Мрачные предчувствия одолевали Бориса Агеева. Вдруг, неожиданно для себя, он усмехнулся. Представил, что у многих, да почти у всех, кто был вчера на банкете, сегодня с утра мрачные мысли. И болит голова. Но так же быстро, как и появилась, улыбка исчезла с его лица.
Ему бы их заботы и мрачные мысли!
О том, что жена разозлилась и выгнала его из дому, Борис даже не вспоминал. Выгнала и выгнала, ее можно понять. Он и не надеялся, что после банкета Лера бросится ему на шею и скажет: «Спасибо, милый!» Правда, вела она себя как-то странно, да не это саднило душу, не об этом он думал всю ночь и все сегодняшнее утро. Пугало другое: что она скажет, когда в забегаловках Прикубанска народ станет слушать его высказывания о своей жене, сопровождаемые криками, стонами, чмоканьем, чавканьем? Сегодня подлецы, которые поставили «жучки» в комнате Анжелы, должны выполнить свою угрозу…
Или вначале позвонят? Это было бы благородно. Он ведь сделал все, что мог, удержал ее от поездки в ДК. Кто же знал, что лейкопластырь окажется таким дерьмовым? Если они всерьез хотят чего-то добиться, пусть выдают хороший лейкопластырь! Вот об этом и хотел он сказать им, попросить не делать скоропалительных выводов…
Но подлецы — они ведь и поступают подло.
Ожил городской телефон на столе его служебного кабинета. Борис протянул руку, заметив, что пальцы нервно сжались в кулак, ладони стали влажными от пота. Нервы, нервы… Он сорвал трубку, хрипло выдохнул в микрофон:
— Агеев. Слушаю вас.
И услышал. Вот уж не ожидал, так не ожидал!
— Боренька, милый, ты сердишься на меня?
Сердится ли он?
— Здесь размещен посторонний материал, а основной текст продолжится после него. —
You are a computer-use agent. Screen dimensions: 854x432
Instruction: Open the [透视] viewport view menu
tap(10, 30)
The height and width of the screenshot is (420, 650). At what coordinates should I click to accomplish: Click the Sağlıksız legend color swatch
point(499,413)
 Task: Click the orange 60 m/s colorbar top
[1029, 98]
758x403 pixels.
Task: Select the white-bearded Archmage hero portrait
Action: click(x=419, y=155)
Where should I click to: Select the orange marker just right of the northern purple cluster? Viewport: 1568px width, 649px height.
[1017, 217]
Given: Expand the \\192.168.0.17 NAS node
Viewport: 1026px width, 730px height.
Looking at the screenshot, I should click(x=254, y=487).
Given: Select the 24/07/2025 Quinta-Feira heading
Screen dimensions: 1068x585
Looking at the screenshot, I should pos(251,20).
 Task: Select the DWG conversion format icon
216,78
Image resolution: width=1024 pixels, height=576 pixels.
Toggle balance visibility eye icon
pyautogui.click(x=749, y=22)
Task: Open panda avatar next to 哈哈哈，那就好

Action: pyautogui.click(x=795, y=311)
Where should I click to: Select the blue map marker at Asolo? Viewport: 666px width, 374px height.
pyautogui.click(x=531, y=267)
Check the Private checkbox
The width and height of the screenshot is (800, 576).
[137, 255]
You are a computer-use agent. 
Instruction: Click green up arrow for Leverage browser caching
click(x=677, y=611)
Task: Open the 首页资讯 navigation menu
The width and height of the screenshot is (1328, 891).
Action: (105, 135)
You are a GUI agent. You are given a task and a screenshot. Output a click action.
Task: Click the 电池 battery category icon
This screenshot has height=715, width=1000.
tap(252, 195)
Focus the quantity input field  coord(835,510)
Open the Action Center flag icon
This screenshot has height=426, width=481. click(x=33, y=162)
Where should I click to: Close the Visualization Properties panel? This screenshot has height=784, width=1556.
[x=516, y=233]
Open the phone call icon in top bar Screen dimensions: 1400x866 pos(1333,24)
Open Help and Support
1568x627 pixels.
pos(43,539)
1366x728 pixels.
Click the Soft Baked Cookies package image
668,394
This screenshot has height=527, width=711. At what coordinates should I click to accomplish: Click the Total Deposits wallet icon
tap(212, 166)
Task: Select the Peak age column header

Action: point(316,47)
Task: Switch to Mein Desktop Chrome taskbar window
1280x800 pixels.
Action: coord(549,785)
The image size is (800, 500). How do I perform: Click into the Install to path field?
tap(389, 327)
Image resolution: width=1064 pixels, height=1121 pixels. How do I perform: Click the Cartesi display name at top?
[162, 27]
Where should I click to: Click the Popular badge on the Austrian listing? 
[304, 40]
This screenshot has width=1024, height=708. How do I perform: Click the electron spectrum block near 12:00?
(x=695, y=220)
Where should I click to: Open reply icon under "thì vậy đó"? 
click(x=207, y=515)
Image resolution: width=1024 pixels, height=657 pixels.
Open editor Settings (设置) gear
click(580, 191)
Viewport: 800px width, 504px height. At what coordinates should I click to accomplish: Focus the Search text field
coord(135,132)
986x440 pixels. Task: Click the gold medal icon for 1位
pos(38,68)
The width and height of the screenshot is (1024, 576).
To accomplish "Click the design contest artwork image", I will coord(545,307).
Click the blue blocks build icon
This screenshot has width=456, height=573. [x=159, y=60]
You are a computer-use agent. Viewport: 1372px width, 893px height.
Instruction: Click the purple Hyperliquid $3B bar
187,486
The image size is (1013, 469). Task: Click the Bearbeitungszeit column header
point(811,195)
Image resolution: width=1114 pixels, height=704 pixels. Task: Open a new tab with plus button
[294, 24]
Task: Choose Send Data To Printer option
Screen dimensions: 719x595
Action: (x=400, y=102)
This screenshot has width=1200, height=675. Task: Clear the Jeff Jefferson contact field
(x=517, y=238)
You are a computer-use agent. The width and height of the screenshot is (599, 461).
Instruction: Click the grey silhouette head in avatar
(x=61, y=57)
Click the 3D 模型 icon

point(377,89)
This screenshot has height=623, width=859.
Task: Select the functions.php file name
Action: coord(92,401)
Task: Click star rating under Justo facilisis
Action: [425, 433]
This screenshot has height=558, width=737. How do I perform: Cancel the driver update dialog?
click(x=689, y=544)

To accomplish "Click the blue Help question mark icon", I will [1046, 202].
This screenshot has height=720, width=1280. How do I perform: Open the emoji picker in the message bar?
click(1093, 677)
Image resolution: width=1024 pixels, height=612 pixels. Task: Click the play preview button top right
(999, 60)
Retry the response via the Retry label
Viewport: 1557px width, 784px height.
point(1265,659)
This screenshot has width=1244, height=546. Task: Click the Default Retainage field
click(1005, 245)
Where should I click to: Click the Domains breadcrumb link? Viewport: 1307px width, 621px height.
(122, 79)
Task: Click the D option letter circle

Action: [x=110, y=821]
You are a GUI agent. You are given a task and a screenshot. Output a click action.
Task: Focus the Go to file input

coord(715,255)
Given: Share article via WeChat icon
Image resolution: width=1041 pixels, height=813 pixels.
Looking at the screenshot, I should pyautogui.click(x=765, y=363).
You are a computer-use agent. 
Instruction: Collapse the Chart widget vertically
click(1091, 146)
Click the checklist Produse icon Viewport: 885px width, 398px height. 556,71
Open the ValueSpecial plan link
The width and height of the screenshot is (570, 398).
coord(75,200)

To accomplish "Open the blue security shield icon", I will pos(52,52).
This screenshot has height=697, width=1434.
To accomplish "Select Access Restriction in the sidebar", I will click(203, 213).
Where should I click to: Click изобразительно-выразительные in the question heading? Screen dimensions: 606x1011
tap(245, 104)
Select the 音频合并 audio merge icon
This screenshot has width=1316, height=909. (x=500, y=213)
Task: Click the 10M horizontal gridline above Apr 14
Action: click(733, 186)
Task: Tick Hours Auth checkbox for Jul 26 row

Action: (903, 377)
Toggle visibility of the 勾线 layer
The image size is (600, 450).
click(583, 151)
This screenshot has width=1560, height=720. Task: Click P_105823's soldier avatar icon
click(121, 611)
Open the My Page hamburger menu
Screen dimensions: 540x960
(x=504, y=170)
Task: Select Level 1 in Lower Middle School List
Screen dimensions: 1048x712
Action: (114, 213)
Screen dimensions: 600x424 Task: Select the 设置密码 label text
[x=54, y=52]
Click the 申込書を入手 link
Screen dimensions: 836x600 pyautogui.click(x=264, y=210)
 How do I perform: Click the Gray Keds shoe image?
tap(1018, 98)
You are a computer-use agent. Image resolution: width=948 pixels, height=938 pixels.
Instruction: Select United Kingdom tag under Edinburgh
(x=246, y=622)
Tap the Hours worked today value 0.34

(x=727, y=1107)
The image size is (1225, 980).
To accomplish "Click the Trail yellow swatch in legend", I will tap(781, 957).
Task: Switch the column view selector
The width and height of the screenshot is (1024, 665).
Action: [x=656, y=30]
Какое глупое слово! Сердиться можно на жену за невкусный суп или на собаку, которая вытащила шнурки из ботинок.
— Убить тебя мало за это! — закричал Агеев.
— Вот-вот, я так и думала, — печально сказала Анжела. — А не убивать меня ты можешь?
— Или повесить на площади перед ДК вверх ногами!
— Это уже лучше. Но тогда я должна быть в джинсах, а то юбка задерется и все будут смотреть…
— То, что у тебя под юбкой, весь город давно уже видел! — злорадно усмехнулся Агеев.
— Ну, Боренька, лапочка, перестань дуться на меня. Я же совсем ничего не знала, правда-правда. Только вчера вечером пришли какие-то люди, я их раньше и не видела ни разу, вытащили из-под кровати свои штучки и сказали, чтоб я помалкивала, не то убьют. Знаешь, как я перепугалась? Ужас просто! Начала звонить тебе, и никак не могла дозвониться. До сих пор трясусь, ну прямо не знаю, что делать.
— Я тебе тоже звонил, черт знает сколько проторчал у телефона! Ты где была, дрянь?
— Да не дрянь я, — Анжела всхлипнула. — В казино была, мы там новую программу репетировали… А зачем они записали наш разговор, сказали тебе?
— Сказали… — Агеев нервно растирал лоб пальцами свободной руки. — Ты не врешь, Анжела?
— А зачем, Боренька? Я так испугалась! А теперь думаю, если бы ты сейчас приехал ко мне, мы бы вместе что-то придумали. Они пугают тебя, что жене покажут запись, да? Приезжай, милый, кажется, я знаю, кто это сделал.
— Сейчас?
— Ну конечно! Я прямо места себе не нахожу, надо же, так подвела тебя. Ну, хоть поцелую… как ты любишь, чтоб не сердился на меня, а может, и придумаем, как обдурить их.
— Приеду, а там у тебя микрофоны повсюду натыканы, — мрачно усмехнулся Агеев.
— Уже нету… Но если боишься, мы будем на бумаге писать друг другу. Как шпионы.
Агеев не особо задумывался, ехать или нет. Другого выхода все равно не было.
Он и предположить не мог, что на другом конце провода Анжела чувствует себя великой актрисой и представляет, как здорово сыграет нежную страсть к миллионеру в теплой Италии.